+++ Records shown +++

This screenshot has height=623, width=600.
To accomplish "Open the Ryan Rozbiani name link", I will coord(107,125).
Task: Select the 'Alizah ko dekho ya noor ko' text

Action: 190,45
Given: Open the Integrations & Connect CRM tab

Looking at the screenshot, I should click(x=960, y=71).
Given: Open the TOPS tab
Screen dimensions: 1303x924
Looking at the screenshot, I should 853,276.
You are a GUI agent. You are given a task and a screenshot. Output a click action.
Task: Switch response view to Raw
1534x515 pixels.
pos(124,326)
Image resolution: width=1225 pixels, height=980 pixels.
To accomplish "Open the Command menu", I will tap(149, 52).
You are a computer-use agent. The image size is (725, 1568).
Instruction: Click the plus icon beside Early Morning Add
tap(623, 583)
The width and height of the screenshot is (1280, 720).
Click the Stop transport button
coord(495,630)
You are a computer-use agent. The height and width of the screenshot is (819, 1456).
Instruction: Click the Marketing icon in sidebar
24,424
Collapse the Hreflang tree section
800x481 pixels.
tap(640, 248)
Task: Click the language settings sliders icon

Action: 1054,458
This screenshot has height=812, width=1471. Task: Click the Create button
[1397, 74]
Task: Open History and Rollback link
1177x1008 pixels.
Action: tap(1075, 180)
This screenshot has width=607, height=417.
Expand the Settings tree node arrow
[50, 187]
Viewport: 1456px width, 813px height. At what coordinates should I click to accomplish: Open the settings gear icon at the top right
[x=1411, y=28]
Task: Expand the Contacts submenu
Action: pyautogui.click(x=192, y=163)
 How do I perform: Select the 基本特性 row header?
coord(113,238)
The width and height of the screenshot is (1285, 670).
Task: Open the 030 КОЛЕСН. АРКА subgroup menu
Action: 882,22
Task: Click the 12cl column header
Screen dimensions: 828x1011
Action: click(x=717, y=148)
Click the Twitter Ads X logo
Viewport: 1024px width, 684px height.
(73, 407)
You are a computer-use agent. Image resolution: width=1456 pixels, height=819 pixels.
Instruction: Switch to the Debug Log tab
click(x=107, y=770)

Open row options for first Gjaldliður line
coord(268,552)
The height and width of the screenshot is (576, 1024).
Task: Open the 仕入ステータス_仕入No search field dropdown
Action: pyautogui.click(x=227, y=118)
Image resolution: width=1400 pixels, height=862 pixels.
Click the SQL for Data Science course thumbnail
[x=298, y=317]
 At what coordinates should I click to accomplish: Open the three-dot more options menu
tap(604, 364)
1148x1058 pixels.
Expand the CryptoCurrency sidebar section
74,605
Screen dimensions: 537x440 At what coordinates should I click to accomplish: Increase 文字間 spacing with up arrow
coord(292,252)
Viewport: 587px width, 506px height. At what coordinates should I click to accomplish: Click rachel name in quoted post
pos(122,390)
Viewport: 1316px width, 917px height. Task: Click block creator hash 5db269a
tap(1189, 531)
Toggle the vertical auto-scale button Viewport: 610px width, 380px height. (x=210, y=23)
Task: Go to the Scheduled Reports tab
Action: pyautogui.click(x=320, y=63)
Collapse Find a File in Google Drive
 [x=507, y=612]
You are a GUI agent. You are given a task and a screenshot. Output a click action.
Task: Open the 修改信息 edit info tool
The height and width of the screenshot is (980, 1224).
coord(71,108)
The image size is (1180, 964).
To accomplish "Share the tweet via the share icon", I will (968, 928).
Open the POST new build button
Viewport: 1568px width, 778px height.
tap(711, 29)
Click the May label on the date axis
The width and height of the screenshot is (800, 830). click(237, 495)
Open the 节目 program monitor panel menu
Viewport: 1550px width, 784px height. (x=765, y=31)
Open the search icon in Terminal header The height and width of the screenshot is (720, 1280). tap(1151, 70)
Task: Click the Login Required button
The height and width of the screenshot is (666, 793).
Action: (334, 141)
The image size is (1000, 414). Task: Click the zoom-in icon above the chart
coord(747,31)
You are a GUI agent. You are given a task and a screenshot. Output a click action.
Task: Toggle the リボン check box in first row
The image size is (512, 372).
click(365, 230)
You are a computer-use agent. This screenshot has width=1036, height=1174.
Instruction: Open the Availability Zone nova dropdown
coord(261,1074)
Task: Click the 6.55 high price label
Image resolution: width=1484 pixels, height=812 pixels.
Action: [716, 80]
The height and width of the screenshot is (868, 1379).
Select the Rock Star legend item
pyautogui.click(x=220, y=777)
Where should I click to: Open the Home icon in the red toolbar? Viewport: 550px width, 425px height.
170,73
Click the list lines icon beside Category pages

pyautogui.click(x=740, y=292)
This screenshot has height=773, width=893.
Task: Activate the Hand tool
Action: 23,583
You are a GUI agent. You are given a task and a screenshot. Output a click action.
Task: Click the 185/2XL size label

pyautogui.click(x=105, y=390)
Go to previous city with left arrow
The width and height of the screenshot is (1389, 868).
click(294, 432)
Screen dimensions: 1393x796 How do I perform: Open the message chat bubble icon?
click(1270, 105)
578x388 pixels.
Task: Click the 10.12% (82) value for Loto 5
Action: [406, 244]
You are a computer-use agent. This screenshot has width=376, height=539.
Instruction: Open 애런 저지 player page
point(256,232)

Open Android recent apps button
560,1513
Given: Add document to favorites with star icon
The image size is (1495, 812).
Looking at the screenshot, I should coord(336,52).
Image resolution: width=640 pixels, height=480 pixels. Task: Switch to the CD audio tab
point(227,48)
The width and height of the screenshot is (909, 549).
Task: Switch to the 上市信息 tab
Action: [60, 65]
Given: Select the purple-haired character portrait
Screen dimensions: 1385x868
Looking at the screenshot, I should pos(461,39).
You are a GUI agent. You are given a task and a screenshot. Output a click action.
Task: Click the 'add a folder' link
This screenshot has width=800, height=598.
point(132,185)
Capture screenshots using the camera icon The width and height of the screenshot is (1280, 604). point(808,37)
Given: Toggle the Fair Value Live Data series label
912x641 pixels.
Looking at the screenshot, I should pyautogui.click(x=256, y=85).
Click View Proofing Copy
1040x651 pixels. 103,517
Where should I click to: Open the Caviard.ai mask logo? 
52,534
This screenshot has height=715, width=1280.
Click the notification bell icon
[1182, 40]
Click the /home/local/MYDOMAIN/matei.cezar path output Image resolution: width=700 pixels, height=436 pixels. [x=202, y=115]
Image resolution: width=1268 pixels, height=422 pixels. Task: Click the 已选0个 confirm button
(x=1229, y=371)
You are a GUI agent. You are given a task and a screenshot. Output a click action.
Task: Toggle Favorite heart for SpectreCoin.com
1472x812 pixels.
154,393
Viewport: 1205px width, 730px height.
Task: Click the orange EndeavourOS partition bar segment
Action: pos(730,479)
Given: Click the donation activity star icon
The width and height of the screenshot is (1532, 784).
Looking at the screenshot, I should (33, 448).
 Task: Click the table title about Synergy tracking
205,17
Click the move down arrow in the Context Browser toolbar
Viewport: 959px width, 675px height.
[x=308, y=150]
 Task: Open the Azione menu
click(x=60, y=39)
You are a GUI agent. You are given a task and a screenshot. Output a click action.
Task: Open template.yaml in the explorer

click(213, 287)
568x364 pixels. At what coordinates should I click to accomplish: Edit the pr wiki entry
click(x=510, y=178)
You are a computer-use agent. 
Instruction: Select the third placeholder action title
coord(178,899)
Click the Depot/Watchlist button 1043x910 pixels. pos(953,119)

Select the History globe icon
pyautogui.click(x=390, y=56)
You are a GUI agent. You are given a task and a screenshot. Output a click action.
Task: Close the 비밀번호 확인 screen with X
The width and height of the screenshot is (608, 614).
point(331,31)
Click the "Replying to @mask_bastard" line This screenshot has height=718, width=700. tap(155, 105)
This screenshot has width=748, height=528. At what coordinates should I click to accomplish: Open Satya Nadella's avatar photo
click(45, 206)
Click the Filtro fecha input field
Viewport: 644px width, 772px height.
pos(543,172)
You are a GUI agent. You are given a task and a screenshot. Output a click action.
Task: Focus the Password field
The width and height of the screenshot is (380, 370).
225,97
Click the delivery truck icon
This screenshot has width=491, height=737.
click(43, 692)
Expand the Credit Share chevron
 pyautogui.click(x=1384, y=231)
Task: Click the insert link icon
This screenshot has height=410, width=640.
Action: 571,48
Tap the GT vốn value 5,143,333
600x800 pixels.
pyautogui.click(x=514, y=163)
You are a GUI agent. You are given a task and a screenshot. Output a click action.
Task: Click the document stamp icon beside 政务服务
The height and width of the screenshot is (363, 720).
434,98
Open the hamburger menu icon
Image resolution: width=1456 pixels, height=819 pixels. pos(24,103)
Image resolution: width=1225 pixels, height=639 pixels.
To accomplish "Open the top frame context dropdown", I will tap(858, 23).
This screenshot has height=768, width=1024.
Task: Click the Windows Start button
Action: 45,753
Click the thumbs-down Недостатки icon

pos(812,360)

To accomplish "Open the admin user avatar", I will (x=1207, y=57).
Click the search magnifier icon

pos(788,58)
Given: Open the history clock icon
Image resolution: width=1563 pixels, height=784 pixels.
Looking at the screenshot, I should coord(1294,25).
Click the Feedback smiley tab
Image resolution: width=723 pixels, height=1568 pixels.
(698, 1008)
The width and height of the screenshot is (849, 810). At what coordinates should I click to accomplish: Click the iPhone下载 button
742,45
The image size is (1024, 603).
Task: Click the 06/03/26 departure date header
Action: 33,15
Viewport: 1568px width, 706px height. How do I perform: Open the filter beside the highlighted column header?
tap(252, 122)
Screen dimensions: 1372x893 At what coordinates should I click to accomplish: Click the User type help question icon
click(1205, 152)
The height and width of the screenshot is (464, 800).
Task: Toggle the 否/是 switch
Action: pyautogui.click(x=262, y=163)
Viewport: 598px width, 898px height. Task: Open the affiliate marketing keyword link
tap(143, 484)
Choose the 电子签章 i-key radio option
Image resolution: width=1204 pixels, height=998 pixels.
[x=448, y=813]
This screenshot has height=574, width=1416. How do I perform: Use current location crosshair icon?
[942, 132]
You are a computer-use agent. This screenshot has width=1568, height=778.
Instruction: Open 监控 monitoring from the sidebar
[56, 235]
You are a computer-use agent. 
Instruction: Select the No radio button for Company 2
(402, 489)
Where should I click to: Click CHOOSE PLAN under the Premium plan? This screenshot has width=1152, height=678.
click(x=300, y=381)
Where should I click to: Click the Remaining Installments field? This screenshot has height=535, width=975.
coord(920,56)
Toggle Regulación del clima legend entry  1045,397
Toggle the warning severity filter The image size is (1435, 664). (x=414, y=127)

+++

▶ **Brief**: Reproduce, character for character, every line from the start of the items through the line containing "Looking at the screenshot, I should 853,276.", including both ends.

▶ **Expected answer**:
This screenshot has height=623, width=600.
To accomplish "Open the Ryan Rozbiani name link", I will coord(107,125).
Task: Select the 'Alizah ko dekho ya noor ko' text

Action: 190,45
Given: Open the Integrations & Connect CRM tab

Looking at the screenshot, I should click(x=960, y=71).
Given: Open the TOPS tab
Screen dimensions: 1303x924
Looking at the screenshot, I should 853,276.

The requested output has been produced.